• _Assignment_:
Please find every line in the entries below that contains the string "computer", and copy it.

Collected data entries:
◇ ◇ ◇ ◇
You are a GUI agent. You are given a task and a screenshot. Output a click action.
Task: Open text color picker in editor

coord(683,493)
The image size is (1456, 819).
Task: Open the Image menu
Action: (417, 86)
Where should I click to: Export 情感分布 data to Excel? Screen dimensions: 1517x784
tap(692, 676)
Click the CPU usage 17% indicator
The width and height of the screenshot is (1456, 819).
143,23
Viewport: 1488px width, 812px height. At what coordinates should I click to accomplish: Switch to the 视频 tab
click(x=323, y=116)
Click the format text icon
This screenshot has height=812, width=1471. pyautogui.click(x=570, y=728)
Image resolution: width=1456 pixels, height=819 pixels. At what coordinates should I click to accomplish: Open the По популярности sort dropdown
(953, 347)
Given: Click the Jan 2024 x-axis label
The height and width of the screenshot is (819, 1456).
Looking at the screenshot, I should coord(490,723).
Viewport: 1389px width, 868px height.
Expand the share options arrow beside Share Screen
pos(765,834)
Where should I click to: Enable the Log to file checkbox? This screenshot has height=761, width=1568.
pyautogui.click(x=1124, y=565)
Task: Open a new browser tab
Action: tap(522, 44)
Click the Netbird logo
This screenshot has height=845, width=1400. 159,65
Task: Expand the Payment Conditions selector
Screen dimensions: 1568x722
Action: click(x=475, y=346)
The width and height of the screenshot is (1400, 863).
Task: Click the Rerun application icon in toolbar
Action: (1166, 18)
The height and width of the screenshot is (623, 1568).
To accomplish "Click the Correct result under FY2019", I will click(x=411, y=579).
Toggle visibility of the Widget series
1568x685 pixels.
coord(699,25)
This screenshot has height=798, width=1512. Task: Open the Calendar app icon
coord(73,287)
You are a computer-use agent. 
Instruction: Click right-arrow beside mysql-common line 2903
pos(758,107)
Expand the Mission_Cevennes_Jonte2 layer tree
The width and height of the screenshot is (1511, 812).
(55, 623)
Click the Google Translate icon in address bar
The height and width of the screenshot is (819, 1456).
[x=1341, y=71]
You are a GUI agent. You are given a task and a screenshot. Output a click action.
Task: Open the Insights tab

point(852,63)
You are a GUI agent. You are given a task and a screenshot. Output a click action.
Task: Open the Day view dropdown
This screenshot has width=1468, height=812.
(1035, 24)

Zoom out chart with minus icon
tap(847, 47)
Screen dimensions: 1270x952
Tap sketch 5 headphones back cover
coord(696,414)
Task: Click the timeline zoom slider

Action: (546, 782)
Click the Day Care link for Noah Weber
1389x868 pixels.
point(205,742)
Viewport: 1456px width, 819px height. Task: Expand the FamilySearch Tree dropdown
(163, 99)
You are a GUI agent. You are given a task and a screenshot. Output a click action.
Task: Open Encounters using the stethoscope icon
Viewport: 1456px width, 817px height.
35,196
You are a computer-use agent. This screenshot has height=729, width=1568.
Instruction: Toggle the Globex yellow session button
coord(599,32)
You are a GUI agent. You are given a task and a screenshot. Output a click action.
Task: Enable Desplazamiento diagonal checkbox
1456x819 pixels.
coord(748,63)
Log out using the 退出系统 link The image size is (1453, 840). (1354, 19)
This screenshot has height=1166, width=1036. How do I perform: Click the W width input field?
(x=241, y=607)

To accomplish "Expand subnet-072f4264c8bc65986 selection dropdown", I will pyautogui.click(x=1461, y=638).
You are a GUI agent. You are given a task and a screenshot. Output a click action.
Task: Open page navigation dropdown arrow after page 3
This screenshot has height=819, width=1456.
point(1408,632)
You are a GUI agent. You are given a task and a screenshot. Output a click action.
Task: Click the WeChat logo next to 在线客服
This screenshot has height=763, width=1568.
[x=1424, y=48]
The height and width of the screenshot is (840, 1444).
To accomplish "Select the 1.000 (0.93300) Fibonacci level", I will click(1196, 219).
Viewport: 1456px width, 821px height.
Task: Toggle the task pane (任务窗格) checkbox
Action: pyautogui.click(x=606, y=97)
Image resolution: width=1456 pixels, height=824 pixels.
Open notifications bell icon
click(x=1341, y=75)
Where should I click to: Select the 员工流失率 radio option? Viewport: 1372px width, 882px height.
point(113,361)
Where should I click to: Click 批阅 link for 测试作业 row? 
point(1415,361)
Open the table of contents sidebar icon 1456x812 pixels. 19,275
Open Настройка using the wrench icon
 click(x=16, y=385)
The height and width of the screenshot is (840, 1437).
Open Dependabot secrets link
◇ ◇ ◇ ◇
• _Answer area_:
You are a computer-use agent. 
You are a computer-use agent. This screenshot has height=729, width=1568.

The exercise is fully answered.